» **To be done**
1 – In the resurrection passage, on what date did Passover start, and through what date does it continue?
2 – For each statement, answer yes or no according to the resurrection passage, and quote the words of the passage that decide it.
(a) Easter Sunday falls on the second day of Passover.
(b) Ramadan has already ended.
(c) The speaker learned while growing up that Jesus was born divine.
3 – Reproduce the part of the resurrection passage between "Celebrating Resurrection" and "flow from that.", inclusive.

» **Document**
Celebrating Resurrection

Welcome on this beautiful day, a celebration of resurrection, new life, and new beginning. It is Easter Sunday, and is also the second day of Passover, which started on April 15 and continues through April 23. Both these holy festivals give us assurances of renewal, delivery from exile and death, transformation and hope. We are also in the midst of Ramadan, a holy period for Muslims worldwide. It is wonderful that the three Abrahamic faith traditions all observe this time as holy – what good energy must flow from that.

Perhaps as you did, I grew up learning that Jesus was very different from me and from all of us. I learned that he was born divine, lived a perfect life, was sacrificed on the cross for my sins, and was raised up to eternal life, guaranteeing me eternal life if I believed in him. The Jesus I learned about was the exception to the all-too-human experience that is, well, the rest of us.

Other than believe, I wasn’t sure what all there was for me to do. Jesus had done all the heavy lifting. In the traditional Easter hymn Christ the Lord is Risen today, what did Charles Wesley write? Love’s redeeming work is done. Fought the fight, the battle won.

» **Supplied data**
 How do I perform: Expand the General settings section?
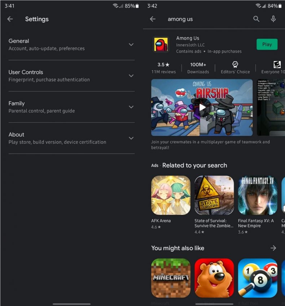(x=131, y=45)
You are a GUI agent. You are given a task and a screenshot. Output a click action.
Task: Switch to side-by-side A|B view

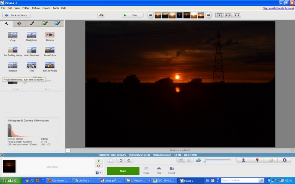(228, 15)
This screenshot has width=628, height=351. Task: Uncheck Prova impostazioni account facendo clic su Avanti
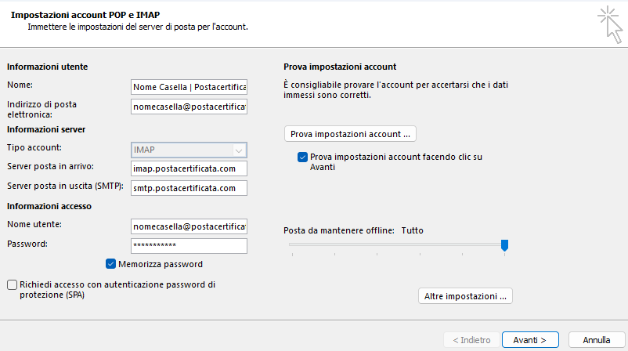pyautogui.click(x=302, y=157)
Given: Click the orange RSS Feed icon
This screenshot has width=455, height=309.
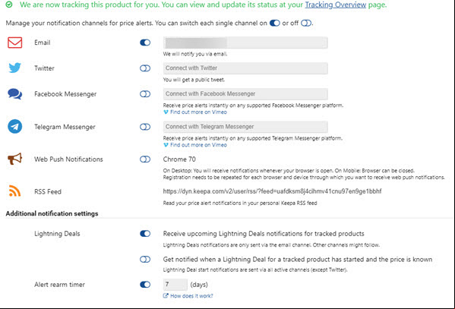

» **Complete answers**
1 – Passover started on April 15 and continues through April 23.

2 –
(a) Yes: "It is Easter Sunday, and is also the second day of Passover"
(b) No: "We are also in the midst of Ramadan"
(c) Yes: "I learned that he was born divine"

3 –
Celebrating Resurrection

Welcome on this beautiful day, a celebration of resurrection, new life, and new beginning. It is Easter Sunday, and is also the second day of Passover, which started on April 15 and continues through April 23. Both these holy festivals give us assurances of renewal, delivery from exile and death, transformation and hope. We are also in the midst of Ramadan, a holy period for Muslims worldwide. It is wonderful that the three Abrahamic faith traditions all observe this time as holy – what good energy must flow from that.